#### Consignes
[A] Dans l'entretien sur The Martian, relevez tous les comédiens présentés comme les principaux interprètes du film.
[B] Poursuivez l'entretien sur The Martian en enchaînant sur la dernière question posée.

#### Extrait à lire
>>>>>

Entretien avec Dariusz Wolski, ASC, à propos de zooms Angénieux
Jon Fauer : Parlez-nous de votre travail actuel, The Martian.
Darius Wolski : C’est un film réalisé par Ridley Scott. Nous en parlons comme d’un Robinson Crusoë sur Mars. C’est l’histoire d’un astronaute qui échoue sur la planète rouge et qui lutte pour survivre. Jessica Chastain, Kate Mara, Kristen Wiig et Matt Damon sont les principaux comédiens. Ce n’est pas un film de science-fiction. C’est une histoire réaliste où tout ce que fait l’astronaute est envisageable.
Nous travaillons avec des consultants de la NASA qui nous orientent : « Vous ne pouvez pas faire ceci, vous pouvez faire cela. » Notre personnage fait pousser des pommes de terre sur Mars, des tentatives pour le rescaper ont lieu…
Et vous filmez en 3D, n’est-ce pas ?
DW : Oui, c’est exact.
Et quel matériel utilisez-vous ?

<<<<<

#### Extrait source
>>>>>

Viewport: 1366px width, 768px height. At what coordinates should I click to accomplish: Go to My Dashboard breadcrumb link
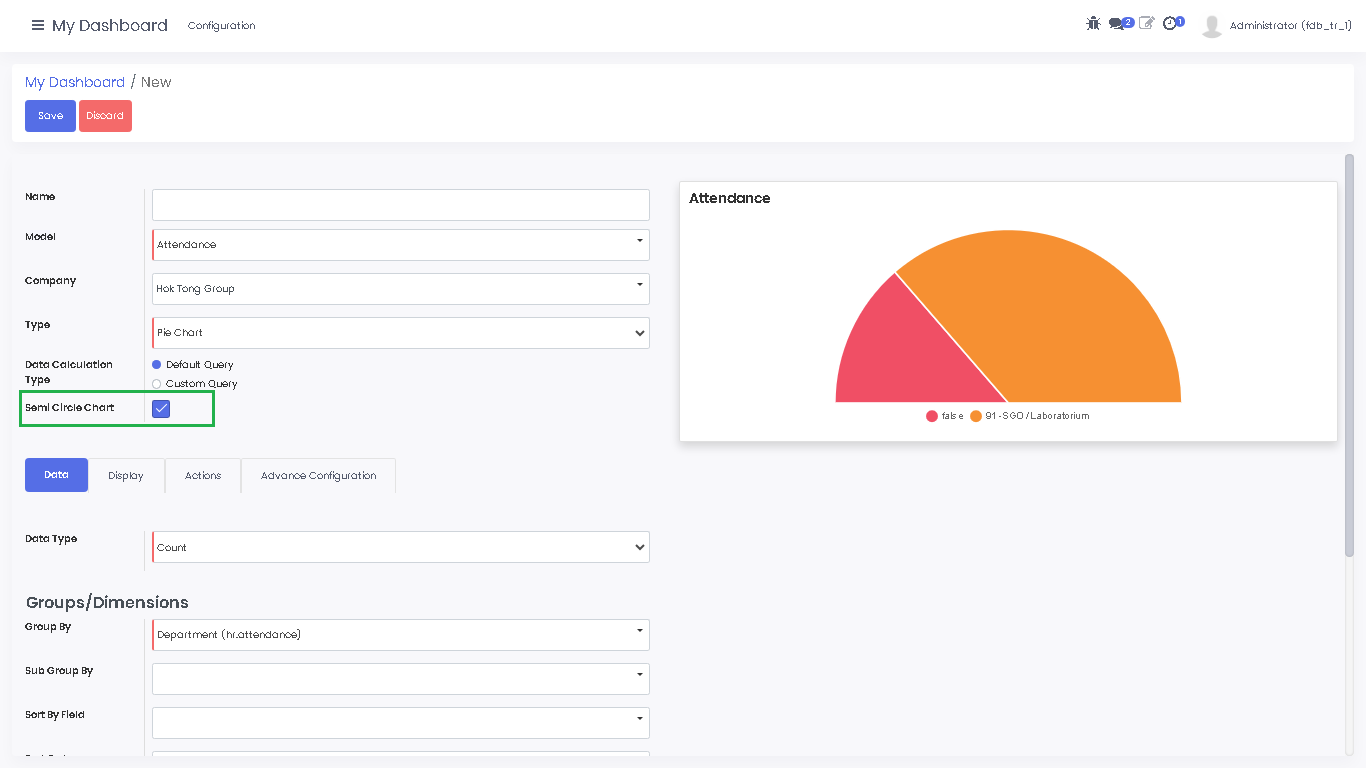point(75,82)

<<<<<

#### Résultats de l'exercice
[A] Jessica Chastain, Kate Mara, Kristen Wiig et Matt Damon.

[B]
DW : Nous utilisons du matériel loué chez Panavision et 3ality. Depuis mes débuts en 3D, j’utilise des caméras RED pour leur petite taille. Sur ce film, nous utilisons des caméras RED Dragon. Nos optiques sont des zooms Angénieux Optimo compacts, ce qui évite de devoir changer d’objectif pour modifier la focale. Le plus gros inconvénient de la 3D est le changement d’objectif, car cela prend des heures.
Notre système de tournage se compose de plusieurs caméras. Nous disposons de quatre rigs. Sur le film Exodus, nous avions cinq rigs mais sur ce film, nous avons deux grands rigs et deux petits rigs. Les zooms Angénieux Optimo nous sont très précieux sur ce tournage. Ils sont vraiment la meilleure chose qui pouvait nous tomber du ciel. Nous avons des zooms Optimo 15-40 mm T2.6 pour les grands rigs et des Optimo 28-76 mm T2.6 pour les petits rigs.
Avec toute cette plage de focales, nous n’avons pas besoin de changer d’optiques, ce qui est simplement génial. Lorsque nous mettons en place le plan, nous réglons très rapidement les focales.
Sur Exodus, nous avions des focales un peu plus longues car nous devions filmer des paysages. Nous avions donc un cinquième rig avec deux zooms Angénieux Optimo 45-120 mm T2.8. Au départ, j’avais peur d’utiliser des focales plus longues, mais les zooms se sont avérés très utiles pour filmer les paysages.
Les optiques étaient-elles en monture PL ou PV ?
DW : Il ne devrait exister qu’une seule monture pour toutes les caméras.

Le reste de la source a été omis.